Highlights & Insights¶

$t=1$ limit analysis is the highlight: Using the lemma that "at pure noise, the diffusion model degenerates into a deterministic predictor" to argue that "diffusion models have a predictive upper bound that is currently not reached" is both rigorous and intuitive, naturally justifying the motivation for a specialized deterministic stream.
Distinguishing between "diversity" and "consistency" requirements: Explicitly points out that generative tasks require diversity while predictive tasks require consistency, proposing the use of STD_metric (standard deviation of metrics across multiple samples) for quantitative measurement—an evaluation perspective with inherent transfer value.
Decoupling + Frozen Representation Guidance: This strategy can be transferred to any conditional generation task where conditions are critical but easily bypassed by generative shortcuts (e.g., controllable image editing, layout-to-image), by pre-training and freezing the condition encoder separately.

Limitations & Future Work¶

Dependency on a good deterministic predictor: The consistency gains of the entire method are tied to the quality of the first-stage deterministic pre-training. If the condition itself struggles to learn a strong deterministic mapping (e.g., highly chaotic systems), the upper bound may be low.
Complexity of two-stage training: Compared to vanilla end-to-end training, this adds an independent pre-training and freezing stage, increasing engineering overhead.
Task Scope: Experiments are concentrated on robotic video prediction and 2D physical simulations at 64×64 resolution. Whether this scales to high resolution, longer sequences, or more open generative scenarios is not fully verified.
Improvements: Potential exploration of "soft-freezing" the predictive stream or alternating fine-tuning with the generative stream to provide more adaptation space while retaining consistency.

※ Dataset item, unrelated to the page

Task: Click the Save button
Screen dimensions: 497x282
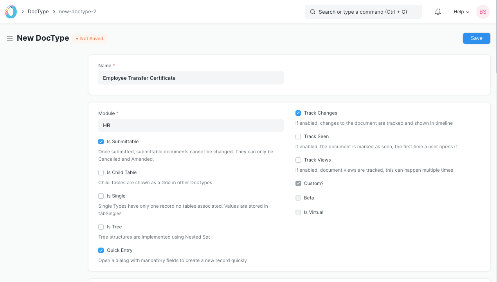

vs. Vanilla Conditional Diffusion: The latter processes conditions and noisy targets jointly in a shared backbone, where predictive ability is hampered by entanglement, resulting in high sample variance. ForeDiff achieves a win-win in accuracy and consistency by physically isolating the streams and pre-strengthening the condition stream.
vs. Autoregressive Prediction (iVideoGPT, etc.): Autoregressive models are more stable in the worst-case but inferior in best/average cases compared to diffusion. ForeDiff suppresses the worst-case long tail while retaining diffusion's high-fidelity generation, combining the strengths of both.
vs. Post-training enhancements like CFG: While CFG can slightly improve consistency, its gains are limited and orthogonal to ForeDiff. Both can be combined, but ForeDiff addresses the more fundamental issue of predictive capability.

Rating¶

Novelty: ⭐⭐⭐⭐ The entry point of "decoupling condition understanding + $t=1$ limit analysis to locate predictive bounds" is novel, and the method is simple yet grounded in solid insights.
Experimental Thoroughness: ⭐⭐⭐⭐ Covers video prediction and scientific forecasting. Ablations clearly separate the contributions of "decoupling vs. pre-training," though resolution and scale are relatively small.
Writing Quality: ⭐⭐⭐⭐ Logical derivation from motivation (consistency needs → entanglement → limit analysis) is clear, supported well by figures.
Value: ⭐⭐⭐⭐ Provides a clear direction for "diffusion models in predictive learning"; the STD consistency evaluation and decoupling approach are highly transferable.